Work required ->
Reproduce every one of the entries below word for word, changing nothing.

Data for processing ->
== == ==

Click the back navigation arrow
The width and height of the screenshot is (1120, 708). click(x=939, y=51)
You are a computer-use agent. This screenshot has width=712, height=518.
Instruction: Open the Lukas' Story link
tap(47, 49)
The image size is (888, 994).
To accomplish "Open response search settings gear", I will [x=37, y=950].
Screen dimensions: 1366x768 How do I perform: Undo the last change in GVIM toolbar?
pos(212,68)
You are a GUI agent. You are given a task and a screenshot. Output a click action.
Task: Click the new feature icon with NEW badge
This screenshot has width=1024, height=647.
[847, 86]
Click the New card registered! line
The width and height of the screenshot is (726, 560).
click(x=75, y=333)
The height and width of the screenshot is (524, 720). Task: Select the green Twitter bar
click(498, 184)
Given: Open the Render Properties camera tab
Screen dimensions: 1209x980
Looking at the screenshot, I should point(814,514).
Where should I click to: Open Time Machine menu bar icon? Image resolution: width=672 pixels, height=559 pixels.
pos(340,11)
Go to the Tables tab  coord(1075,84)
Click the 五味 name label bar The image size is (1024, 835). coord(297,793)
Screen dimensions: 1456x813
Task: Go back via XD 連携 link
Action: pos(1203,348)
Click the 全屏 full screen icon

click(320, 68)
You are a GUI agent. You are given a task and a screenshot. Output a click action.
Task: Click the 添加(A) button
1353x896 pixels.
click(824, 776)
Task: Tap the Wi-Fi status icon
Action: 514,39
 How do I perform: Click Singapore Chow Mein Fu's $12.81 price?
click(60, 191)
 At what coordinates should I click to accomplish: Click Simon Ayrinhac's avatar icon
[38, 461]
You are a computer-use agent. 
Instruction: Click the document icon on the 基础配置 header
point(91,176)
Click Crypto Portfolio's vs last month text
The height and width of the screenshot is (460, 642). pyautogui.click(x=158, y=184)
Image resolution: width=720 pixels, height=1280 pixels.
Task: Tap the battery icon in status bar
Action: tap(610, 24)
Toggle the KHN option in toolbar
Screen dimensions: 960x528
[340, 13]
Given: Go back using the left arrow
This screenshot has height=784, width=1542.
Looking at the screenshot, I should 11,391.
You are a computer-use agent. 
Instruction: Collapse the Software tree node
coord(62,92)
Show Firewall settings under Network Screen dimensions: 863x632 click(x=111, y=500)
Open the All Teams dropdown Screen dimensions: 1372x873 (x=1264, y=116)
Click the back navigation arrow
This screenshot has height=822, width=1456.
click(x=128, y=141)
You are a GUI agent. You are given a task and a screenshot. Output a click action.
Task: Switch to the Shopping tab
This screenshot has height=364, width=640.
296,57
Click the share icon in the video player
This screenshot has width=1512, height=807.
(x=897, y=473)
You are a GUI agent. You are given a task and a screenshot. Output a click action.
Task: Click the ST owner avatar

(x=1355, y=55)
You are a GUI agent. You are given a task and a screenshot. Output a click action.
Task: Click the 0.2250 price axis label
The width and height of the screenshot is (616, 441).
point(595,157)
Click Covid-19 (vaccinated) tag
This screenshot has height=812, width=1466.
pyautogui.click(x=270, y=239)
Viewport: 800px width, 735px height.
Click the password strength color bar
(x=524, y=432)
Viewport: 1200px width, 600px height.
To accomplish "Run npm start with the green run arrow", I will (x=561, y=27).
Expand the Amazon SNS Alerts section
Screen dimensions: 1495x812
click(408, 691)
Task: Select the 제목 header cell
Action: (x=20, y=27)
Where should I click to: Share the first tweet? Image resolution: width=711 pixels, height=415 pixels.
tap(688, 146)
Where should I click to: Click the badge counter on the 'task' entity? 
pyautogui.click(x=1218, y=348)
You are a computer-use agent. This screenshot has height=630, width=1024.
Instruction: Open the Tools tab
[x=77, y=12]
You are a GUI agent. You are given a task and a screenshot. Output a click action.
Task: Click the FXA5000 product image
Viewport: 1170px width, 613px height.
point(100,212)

== == ==

Exercise answer ->
Click the back navigation arrow
The width and height of the screenshot is (1120, 708). click(x=939, y=51)
You are a computer-use agent. This screenshot has width=712, height=518.
Instruction: Open the Lukas' Story link
tap(47, 49)
The image size is (888, 994).
To accomplish "Open response search settings gear", I will [x=37, y=950].
Screen dimensions: 1366x768 How do I perform: Undo the last change in GVIM toolbar?
pos(212,68)
You are a GUI agent. You are given a task and a screenshot. Output a click action.
Task: Click the new feature icon with NEW badge
This screenshot has width=1024, height=647.
[847, 86]
Click the New card registered! line
The width and height of the screenshot is (726, 560).
click(x=75, y=333)
The height and width of the screenshot is (524, 720). Task: Select the green Twitter bar
click(498, 184)
Given: Open the Render Properties camera tab
Screen dimensions: 1209x980
Looking at the screenshot, I should point(814,514).
Where should I click to: Open Time Machine menu bar icon? Image resolution: width=672 pixels, height=559 pixels.
pos(340,11)
Go to the Tables tab  coord(1075,84)
Click the 五味 name label bar The image size is (1024, 835). coord(297,793)
Screen dimensions: 1456x813
Task: Go back via XD 連携 link
Action: pos(1203,348)
Click the 全屏 full screen icon

click(320, 68)
You are a GUI agent. You are given a task and a screenshot. Output a click action.
Task: Click the 添加(A) button
1353x896 pixels.
click(824, 776)
Task: Tap the Wi-Fi status icon
Action: 514,39
 How do I perform: Click Singapore Chow Mein Fu's $12.81 price?
click(60, 191)
 At what coordinates should I click to accomplish: Click Simon Ayrinhac's avatar icon
[38, 461]
You are a computer-use agent. 
Instruction: Click the document icon on the 基础配置 header
point(91,176)
Click Crypto Portfolio's vs last month text
The height and width of the screenshot is (460, 642). pyautogui.click(x=158, y=184)
Image resolution: width=720 pixels, height=1280 pixels.
Task: Tap the battery icon in status bar
Action: tap(610, 24)
Toggle the KHN option in toolbar
Screen dimensions: 960x528
[340, 13]
Given: Go back using the left arrow
This screenshot has height=784, width=1542.
Looking at the screenshot, I should 11,391.
You are a computer-use agent. 
Instruction: Collapse the Software tree node
coord(62,92)
Show Firewall settings under Network Screen dimensions: 863x632 click(x=111, y=500)
Open the All Teams dropdown Screen dimensions: 1372x873 (x=1264, y=116)
Click the back navigation arrow
This screenshot has height=822, width=1456.
click(x=128, y=141)
You are a GUI agent. You are given a task and a screenshot. Output a click action.
Task: Switch to the Shopping tab
This screenshot has height=364, width=640.
296,57
Click the share icon in the video player
This screenshot has width=1512, height=807.
(x=897, y=473)
You are a GUI agent. You are given a task and a screenshot. Output a click action.
Task: Click the ST owner avatar

(x=1355, y=55)
You are a GUI agent. You are given a task and a screenshot. Output a click action.
Task: Click the 0.2250 price axis label
The width and height of the screenshot is (616, 441).
point(595,157)
Click Covid-19 (vaccinated) tag
This screenshot has height=812, width=1466.
pyautogui.click(x=270, y=239)
Viewport: 800px width, 735px height.
Click the password strength color bar
(x=524, y=432)
Viewport: 1200px width, 600px height.
To accomplish "Run npm start with the green run arrow", I will (x=561, y=27).
Expand the Amazon SNS Alerts section
Screen dimensions: 1495x812
click(408, 691)
Task: Select the 제목 header cell
Action: (x=20, y=27)
Where should I click to: Share the first tweet? Image resolution: width=711 pixels, height=415 pixels.
tap(688, 146)
Where should I click to: Click the badge counter on the 'task' entity? 
pyautogui.click(x=1218, y=348)
You are a computer-use agent. This screenshot has height=630, width=1024.
Instruction: Open the Tools tab
[x=77, y=12]
You are a GUI agent. You are given a task and a screenshot. Output a click action.
Task: Click the FXA5000 product image
Viewport: 1170px width, 613px height.
point(100,212)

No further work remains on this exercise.